BASENAME=`basename -s .pdf "$1"`
ocrmypdf -v 1 -l deu+eng --output-type pdf --rotate-pages --continue-on-soft-render-error --redo-ocr "$1" "$1" >>/dev/null 2>&1 && exiftool -q -overwrite_original_in_place -all:all= $1 && say "OCR successful"
After that, my second script runs, which sends the invoice to AWS Textract using the AWS CLI:
https://gist.github.com/thomaswitt/c165 ... 71cef62a54
Before running the script, you have to create a profile "textract" (in ~/.aws/credentials).
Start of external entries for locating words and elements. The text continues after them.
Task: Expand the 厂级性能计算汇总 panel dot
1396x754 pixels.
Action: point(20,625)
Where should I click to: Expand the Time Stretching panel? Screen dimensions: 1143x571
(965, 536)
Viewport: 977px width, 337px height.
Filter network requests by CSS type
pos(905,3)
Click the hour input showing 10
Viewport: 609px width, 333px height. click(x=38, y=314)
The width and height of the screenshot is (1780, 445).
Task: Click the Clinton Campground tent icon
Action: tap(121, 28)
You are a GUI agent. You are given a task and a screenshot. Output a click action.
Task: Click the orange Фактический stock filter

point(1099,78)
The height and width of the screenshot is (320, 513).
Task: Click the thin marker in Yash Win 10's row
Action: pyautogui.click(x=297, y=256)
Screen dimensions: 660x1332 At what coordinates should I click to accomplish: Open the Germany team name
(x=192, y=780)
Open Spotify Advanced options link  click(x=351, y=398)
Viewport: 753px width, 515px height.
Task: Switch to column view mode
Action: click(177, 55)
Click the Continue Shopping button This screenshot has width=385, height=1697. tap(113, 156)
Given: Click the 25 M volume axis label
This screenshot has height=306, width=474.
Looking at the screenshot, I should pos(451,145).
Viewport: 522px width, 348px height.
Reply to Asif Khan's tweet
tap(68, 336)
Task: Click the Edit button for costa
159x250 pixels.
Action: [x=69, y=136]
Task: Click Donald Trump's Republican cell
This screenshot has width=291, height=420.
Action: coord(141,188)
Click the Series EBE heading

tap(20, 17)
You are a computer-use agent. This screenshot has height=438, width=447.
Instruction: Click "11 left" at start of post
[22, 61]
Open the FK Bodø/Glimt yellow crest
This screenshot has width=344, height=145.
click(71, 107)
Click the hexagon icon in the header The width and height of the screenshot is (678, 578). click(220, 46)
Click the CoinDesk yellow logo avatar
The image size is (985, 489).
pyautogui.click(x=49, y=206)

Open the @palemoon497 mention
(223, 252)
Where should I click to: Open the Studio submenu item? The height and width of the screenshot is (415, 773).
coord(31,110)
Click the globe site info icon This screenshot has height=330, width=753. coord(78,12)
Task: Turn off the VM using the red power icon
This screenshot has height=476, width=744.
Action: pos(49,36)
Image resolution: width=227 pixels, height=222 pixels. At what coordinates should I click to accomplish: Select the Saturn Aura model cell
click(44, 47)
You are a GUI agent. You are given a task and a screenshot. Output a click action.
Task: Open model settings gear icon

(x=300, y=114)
Then the CLI takes the first page of the file via qpdf (textract can only handle a single PDF page when synchronous streaming data to AWS - which is fine for typical invoices), The JSON result gets parsed to JQ, the results get sorted by the most likely match for the receipt date (some ruby date parsing involved) and for the vendor name. Then the file is renamed accordingly. The result is spoken via "say", because I can stand besides my scanner and scan one invoice after another without looking at the screen.
Hope that helps somebody who had the same problems like I do.